Strategy · Updated 2026-04-19

Winning strategy for the
AI Grand Prix.

Anduril × DCL · $500,000 prize pool · two virtual qualifiers, one physical qualifier, one final. The honest plan: a deterministic VQ1 completion stack first to lock in a submission, then APEX perception-aware PPO for VQ2 speed. Rebuilt after the 2026-04-19 spec confirmed no GPS, no absolute positioning, FPV + telemetry in, Throttle / Roll / Pitch / Yaw out.

Series

AI Grand Prix 2026

Anduril × DCL

VQ1

Completion · <10 gates

May 2026

VQ2

Fastest time · <20 gates

Jun–Jul 2026

Physical

Controlled env, no audience

Sep 2026 · California

Final

With audience + distractions

Nov 2026 · Ohio

Read the Winning Playbook first.

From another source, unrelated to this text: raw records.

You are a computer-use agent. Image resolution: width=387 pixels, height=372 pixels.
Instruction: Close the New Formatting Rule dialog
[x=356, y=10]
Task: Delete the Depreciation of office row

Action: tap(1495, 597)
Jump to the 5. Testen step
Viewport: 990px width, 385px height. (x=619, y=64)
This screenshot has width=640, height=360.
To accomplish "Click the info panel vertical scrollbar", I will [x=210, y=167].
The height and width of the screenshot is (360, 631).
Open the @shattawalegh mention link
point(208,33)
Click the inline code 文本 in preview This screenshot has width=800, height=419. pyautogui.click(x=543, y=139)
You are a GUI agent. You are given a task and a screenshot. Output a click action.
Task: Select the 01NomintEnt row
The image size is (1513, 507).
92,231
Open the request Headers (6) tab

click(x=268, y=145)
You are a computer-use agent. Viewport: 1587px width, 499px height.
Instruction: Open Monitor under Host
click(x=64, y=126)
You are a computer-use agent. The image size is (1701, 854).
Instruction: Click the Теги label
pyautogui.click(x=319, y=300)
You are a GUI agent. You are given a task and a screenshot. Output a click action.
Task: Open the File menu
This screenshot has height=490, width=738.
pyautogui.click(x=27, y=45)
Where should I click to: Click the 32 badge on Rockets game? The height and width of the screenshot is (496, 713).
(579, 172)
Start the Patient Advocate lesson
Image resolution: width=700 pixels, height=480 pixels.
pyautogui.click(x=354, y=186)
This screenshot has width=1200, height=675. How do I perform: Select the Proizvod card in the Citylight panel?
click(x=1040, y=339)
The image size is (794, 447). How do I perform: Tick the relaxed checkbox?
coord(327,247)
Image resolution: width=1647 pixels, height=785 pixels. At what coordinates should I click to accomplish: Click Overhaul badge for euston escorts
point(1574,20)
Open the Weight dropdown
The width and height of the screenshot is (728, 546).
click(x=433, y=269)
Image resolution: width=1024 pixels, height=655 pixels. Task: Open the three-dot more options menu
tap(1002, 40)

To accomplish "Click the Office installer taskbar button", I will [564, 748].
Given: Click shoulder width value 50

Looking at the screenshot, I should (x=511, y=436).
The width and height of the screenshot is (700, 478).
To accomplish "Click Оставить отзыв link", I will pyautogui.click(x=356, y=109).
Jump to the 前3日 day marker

It consolidates the master strategy: effort budget across VQ1/VQ2/Physical/Final, reliability-math vs speed-math, the data pipeline moat, sim-to-real bridge, attempt strategy, compute envelope, and explicit anti-patterns. This doc is the tactical expansion of the playbook.

§ 01The insight everyone will miss

VQ1 is a completion test, not a race. Teams who over-engineer end-to-end RL policies for VQ1 are burning weeks on a problem that doesn't exist yet. Ship a deterministic YOLO + PnP + PID stack for VQ1. Lock the submission. Train perception-aware PPO on the real VQ1 sim for VQ2 — where speed actually counts.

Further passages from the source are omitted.